Esse é o primeiro processo em todo o mundo que responsabiliza dirigentes políticos pela disseminação da Aids. Acusados pela morte de 600 pessoas e de cerca de 4.000 contaminações por transfusão de sangue, os três ex-ministros sentarão no banco dos réus da Corte de Justiça da República, uma instituição especial criada em 1993 para julgar políticos.
A ex-ministra das Relações Sociais e Solidariedade Georgina Dufoix, 55, e o ex-ministro da Saúde Edmond Hervé, 56, são acusados de permitirem que estoques de sangue contaminado circulassem.

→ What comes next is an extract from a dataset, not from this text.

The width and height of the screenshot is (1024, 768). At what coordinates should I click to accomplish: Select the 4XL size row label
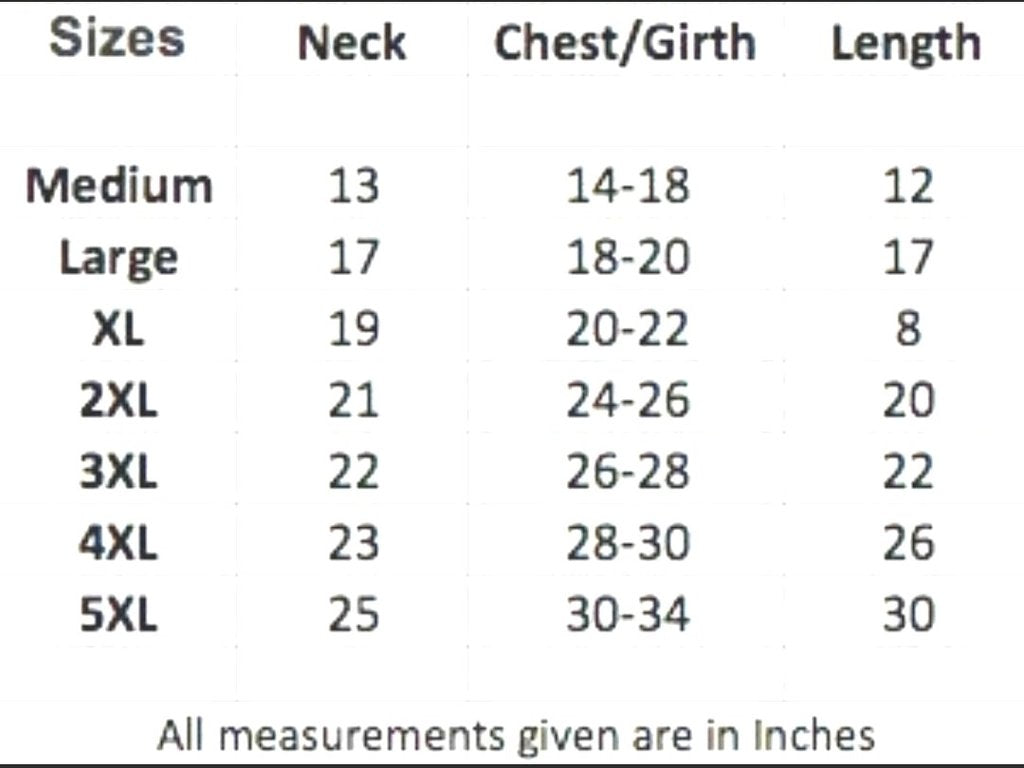119,543
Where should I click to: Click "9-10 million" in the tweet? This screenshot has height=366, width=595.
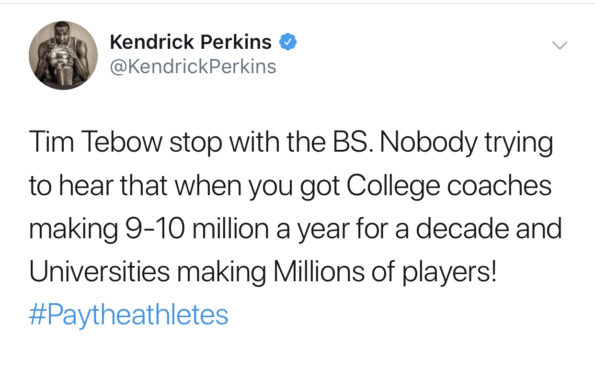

O ex-premiê Laurent Fabius, 52, que governou o país entre 1984 e 1986, foi listado como réu por ter demorado para autorizar os testes de detecção no sangue doado.
O escândalo do sangue contaminado remonta aos anos de 1984 e 1985, quando o mundo inteiro começava a tomar medidas preventivas contra uma nova doença mortal que aparecia: a Aids.
Na época, milhares de pessoas na França foram contagiadas por transfusão de sangue, já que produtos sanguíneos contaminados demoraram a serem recolhidos.
O Estado francês reconheceu sua responsabilidade civil no caso e indenizou 1.325 hemofílicos e 2.311 não-hemofílicos contaminados.
Os três ex-governantes rejeitam sua responsabilidade penal, afirmando que não havia conhecimento científico suficiente na época para que eles tomassem uma decisão correta e rápida. Se condenados, eles poderão pegar de três a cinco anos de prisão.
O processo, previsto para durar cerca de três semanas, pode trazer sérias consequências ao cenário político da França, uma vez que Laurent Fabius preside a Assembléia Nacional, sendo uma influente personalidade do Partido Socialista -o mesmo do atual premiê francês, Lionel Jospin.
"Esperamos que esse processo traga à tona a disfunção do sistema político-administrativo francês", afirmou o pesquisador Luc Montagnier, um dos descobridores do vírus da Aids.
Segundo Montagnier, a Aids, na época, afetava poucas pessoas, por isso não interessava aos governantes. "A principal questão era a de saber quem iria financiar os testes no sangue doado. Foram perdidas algumas semanas em razão dessa negociação financeira", disse.